I know there are a number of ways to prevent users from entering illegal input: disabling buttons, showing warnings, and other solutions that fit the domain of the problem. However, the usual practices in software and web apps do not feel right if we consider something very simple - for example, a calculator app for a smartphone. Here's the situation:
A user enters
/ (this is a reverse Polish notation calculator). This translates to
5 / 0, and is thus an illegal operation. Now I could introduce a physical constraint (disable the
/ button in my app), ensuring that division by zero becomes impossible. However, this is not how actual calculators work. From what I remember, some of the common calculators return 0 in such a case or indicate an error somehow. And then - depending on how good the device is - the user can either recover from the error or has to reenter everything. This becomes a bit more complicated in the case of RPN calculators - the result of any operation is put on top of the operand stack so that the next operation can use that result right away. Therefore, returning
NAN, for example, would mean that no operations can be performed until legal operands are entered.

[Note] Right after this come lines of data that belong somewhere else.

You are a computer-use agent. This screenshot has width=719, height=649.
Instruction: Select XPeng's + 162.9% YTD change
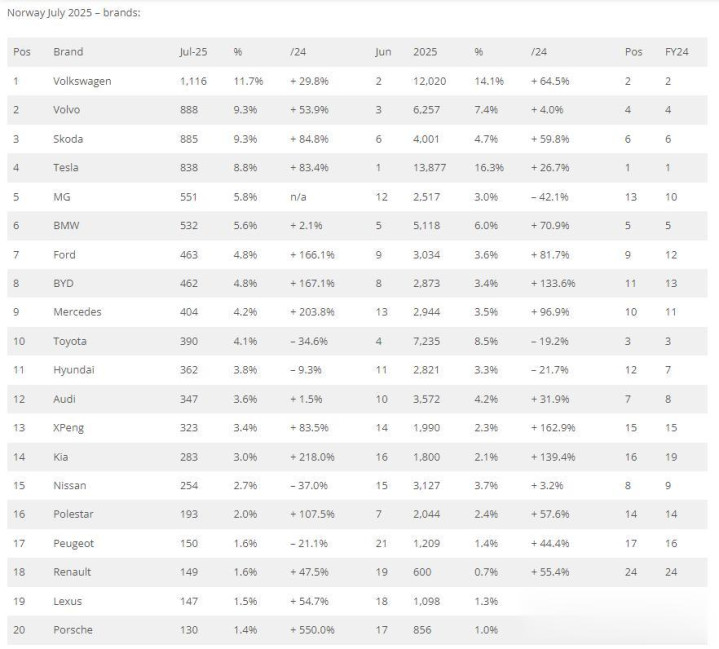pyautogui.click(x=553, y=427)
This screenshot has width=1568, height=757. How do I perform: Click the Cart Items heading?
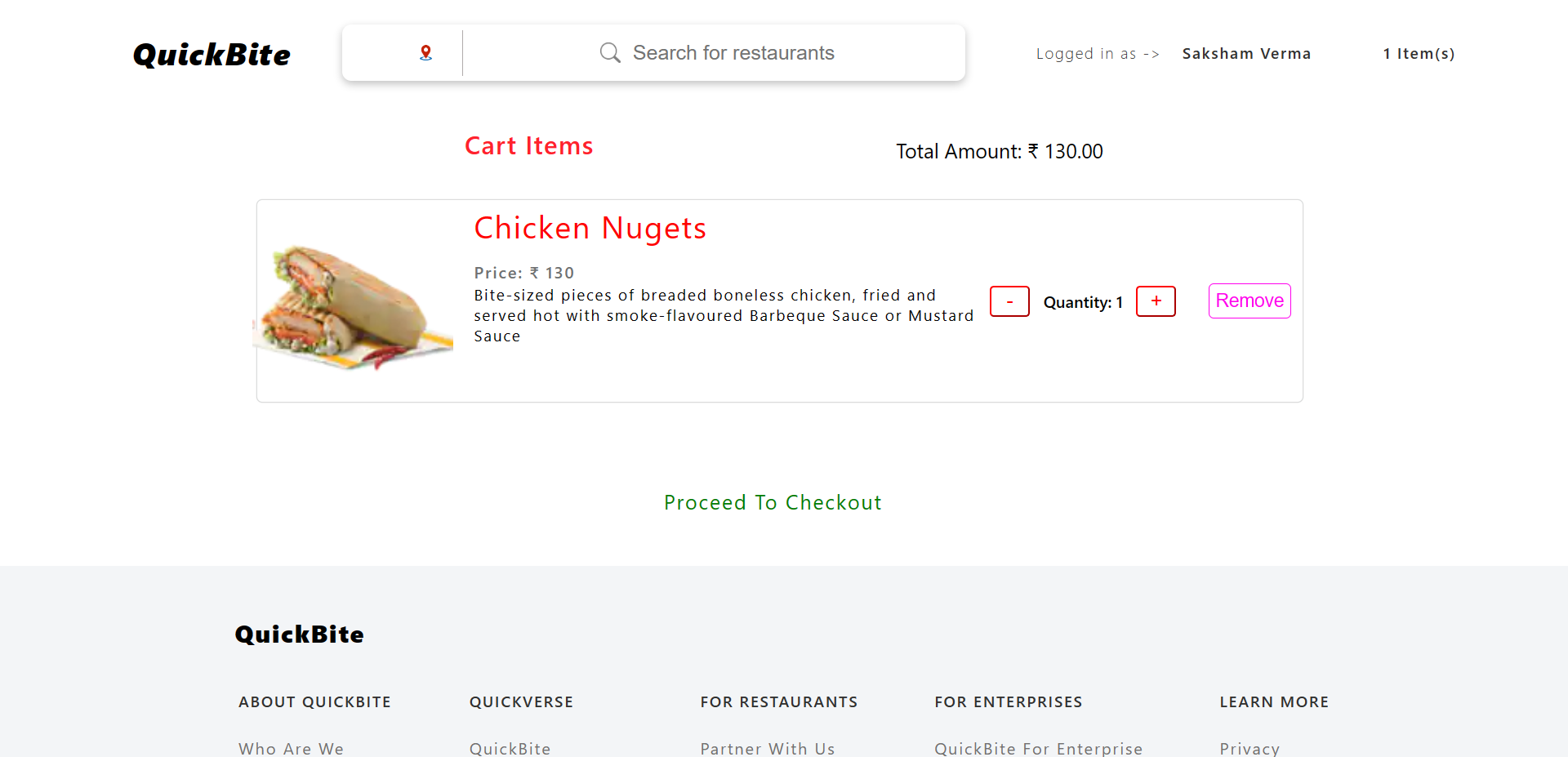tap(528, 147)

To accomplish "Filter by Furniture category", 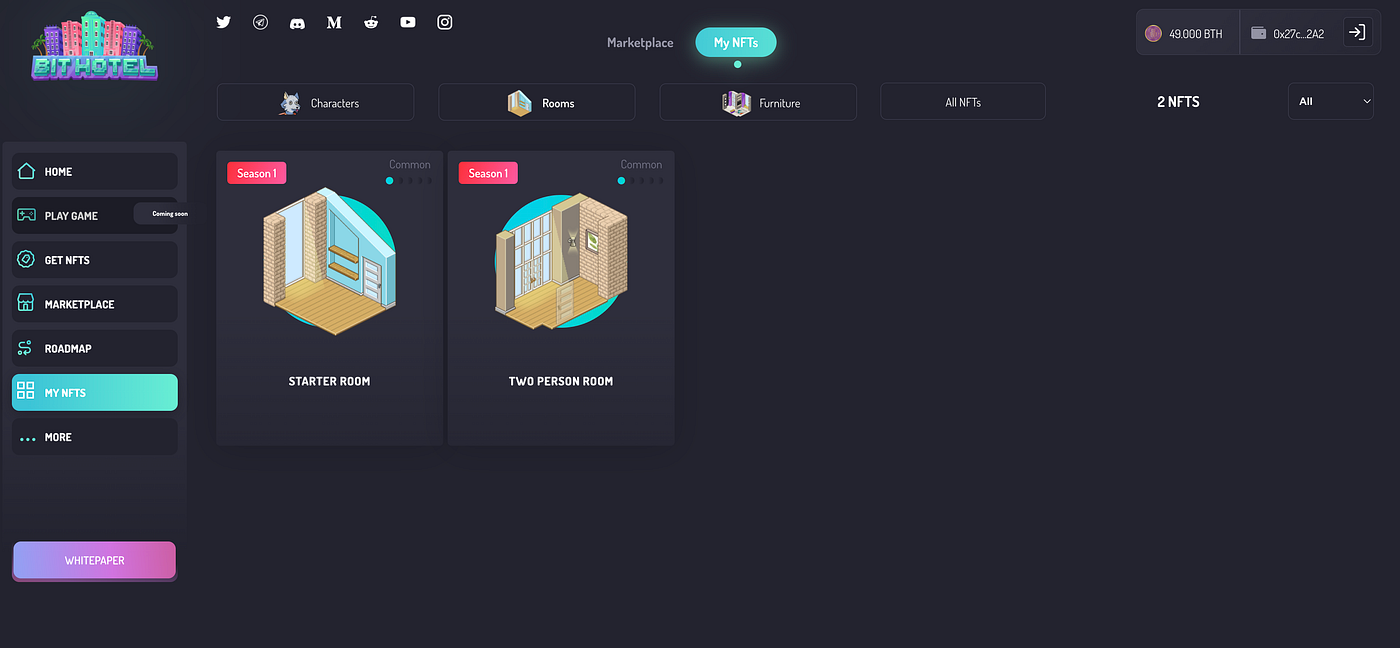I will (x=758, y=102).
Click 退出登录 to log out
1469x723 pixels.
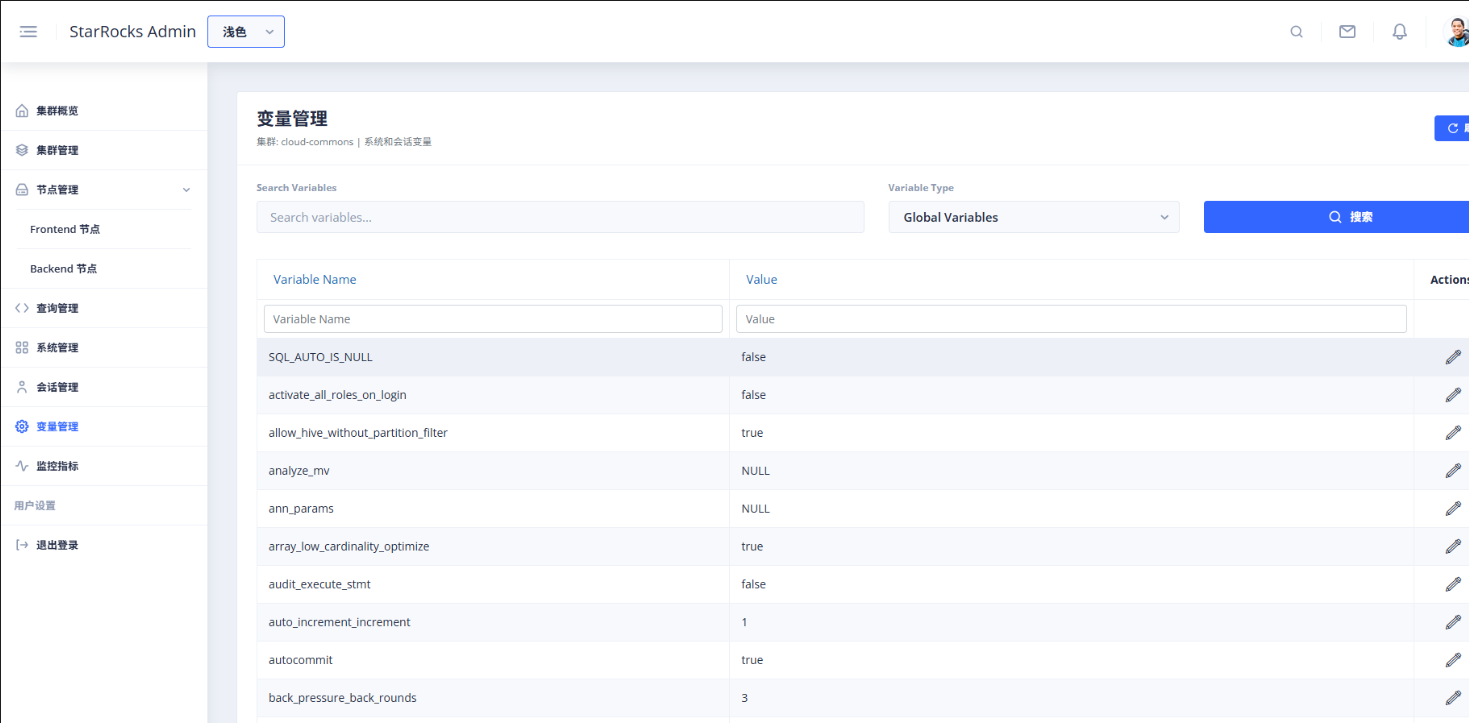pos(57,545)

Returning
0 in this case sounds like a better idea, but what if it confuses the user into thinking that, e.g.,
sqrt(-1) = 0?
So my question is then as follows: what would be the most appropriate way of dealing with illegal operations in a simple calculator app for a smartphone? Would it make more sense to return
0 (sounds most reasonable),
NAN (complicates things), or disable illegal operations (reasonable, yet deviates from user expectations and experiences with real calculators)?